If your computer is installed as a home computer and not part of a network domain, then setup configures Windows XP to use the friendly Welcome Logon screen. The more robust, business oriented operating systems such as Windows 2000, Windows XP Professional and Windows .NET Server all have a special logon screen that requires that you press Ctrl-Alt-Delete to log on. Ctrl-Alt-Delete is a special key sequence that breaks out of any application that might be running. This effectively prevents Trojan Horses from pretending to be the logon screen and secretly recording your password information. By default, this special logon screen is turned off in Windows XP Home Edition. To turn it on, you have to do some Registry editing. The registry is a database that Windows uses to store important information about the operating system, programs and the computer itself.
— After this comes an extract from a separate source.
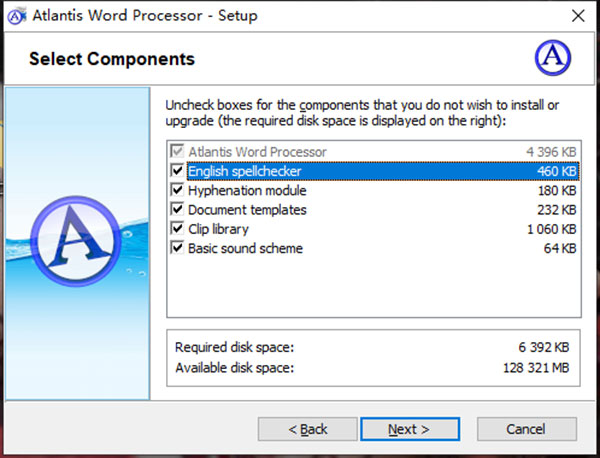
Task: Close the setup window
Action: click(x=579, y=16)
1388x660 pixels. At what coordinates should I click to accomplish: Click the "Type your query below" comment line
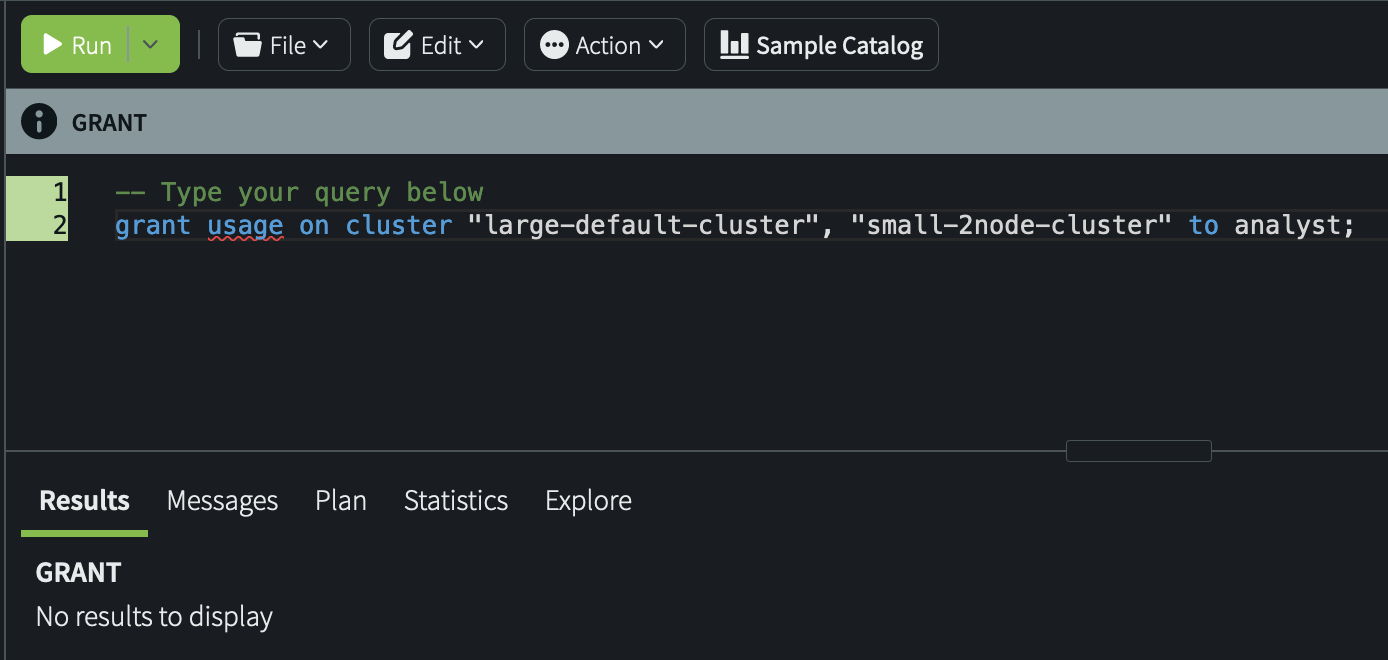[x=300, y=192]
Without the registry, Windows could not run. In fact, if the wrong things get changed in the registry, Windows will not run, so tread carefully!

To edit the Registry to enable the Ctrl-Alt-Delete Logon screen:

  1. Click Start and then click Run.

  2. In the Open box, type regedit and then click OK.

  3. Starting at HKEY_LOCAL_MACHINE, click down to the following location:

  4. HKEY_LOCAL_MACHINE \Software \Microsoft \WindowsNT \CurrentVersion \Winlogon

  5. Click Edit, click New and chose DWORD value.

  6. Change the name to DisableCAD and press Enter.

  7. Keep the data value set to 0 which is displayed as 0x00000000(0)

By adding multiple users to your computer and following the recommendations set forth in this paper, you are increasing the security of your computer while enhancing each user's experience. One person's cluttered desktop is replaced by another's clean view of the ocean upon logon. Although you will have to make some choices about which users need administrator privileges and which can get by with limited privileges, in the long run, either option you chose will make your computing experience a better one.